Official code release for Self-Induced Outcome Potential: Turn-Level Credit Assignment for Agents without Verifiers.
- Paper: arXiv:2605.04984
- Repository: github.com/dl-m9/SIOP
- Base framework: verl
SIOP is a verifier-free reinforcement learning method for long-horizon LLM agents. It uses the model's own rollout distribution to build semantic outcome states, then assigns turn-level credit to intermediate information-gathering turns. The method is designed for settings where final-answer supervision or task-specific verifiers are unavailable or unreliable.
This repository is a compact public implementation of the main SIOP training path. It includes:
- SIOP process reward construction.
- Semantic answer clustering with NLI.
- vLLM-based scoring service for cluster support estimation.

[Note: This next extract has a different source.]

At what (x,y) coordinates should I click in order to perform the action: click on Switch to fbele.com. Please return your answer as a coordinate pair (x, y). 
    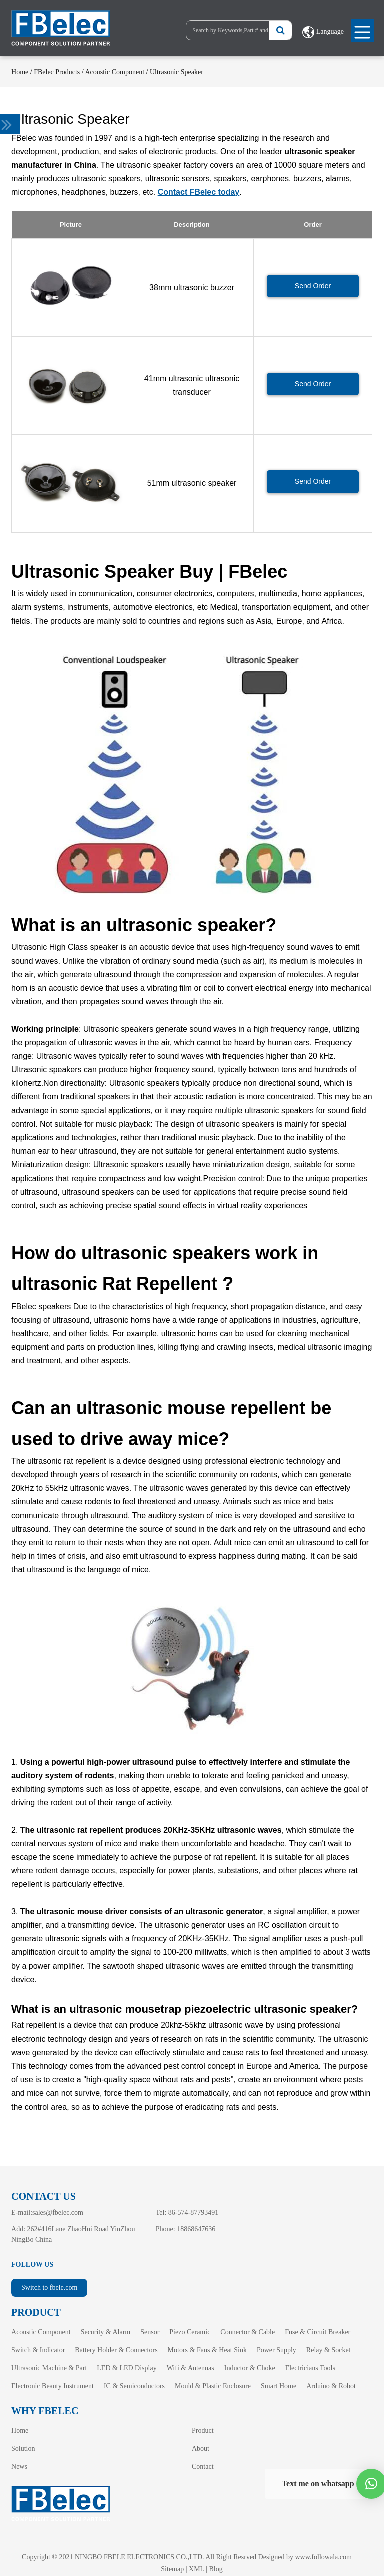
    Looking at the image, I should click on (50, 2287).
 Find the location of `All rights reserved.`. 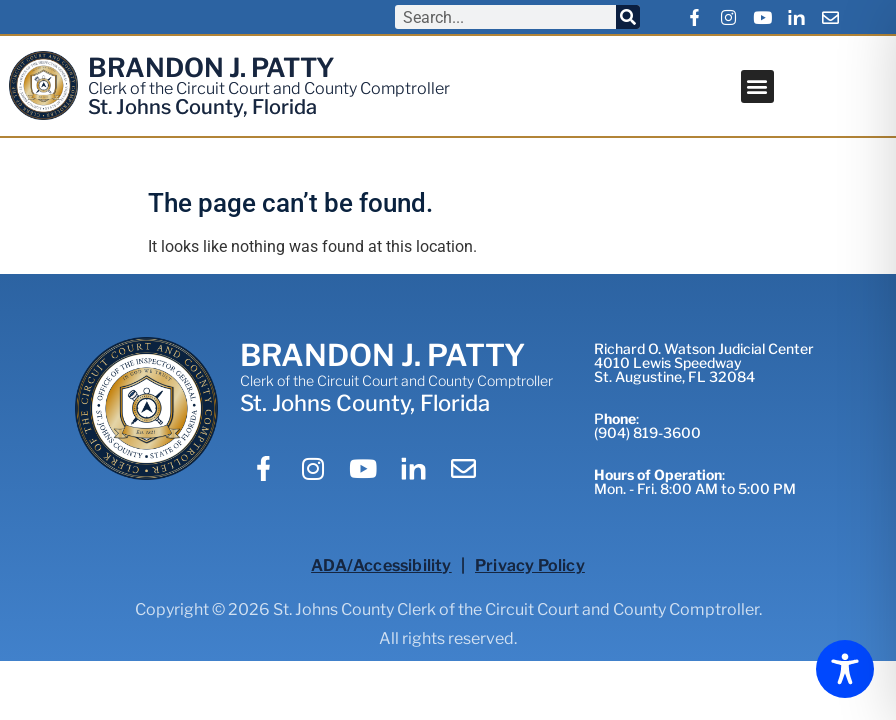

All rights reserved. is located at coordinates (448, 638).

- Turn-level token reward placement.
- SIOP advantage estimation inside verl PPO.
- Multi-turn search-agent training and evaluation launchers.
- Public configuration files with placeholders only.
It does not include datasets, checkpoints, logs, W&B runs, private machine paths, ablation wrappers, or one-off experiment scripts.
For each prompt, SIOP samples multiple rollouts from the current policy. Final answers are clustered into semantic outcome modes using bidirectional entailment. These clusters act as latent future states. SIOP then builds a reliability-aware target distribution over the clusters and scores whether each intermediate assistant turn increases support for reliable future outcomes.
The implementation follows a three-stage pipeline:
- Cluster pass: extract rollout answers, group outputs by prompt, and cluster final answers into semantic modes.
- Scoring pass: query a SIOP scorer to estimate support for reference answers at each assistant turn.
- Reward pass: convert consecutive support changes into per-turn process rewards and place them on token boundaries.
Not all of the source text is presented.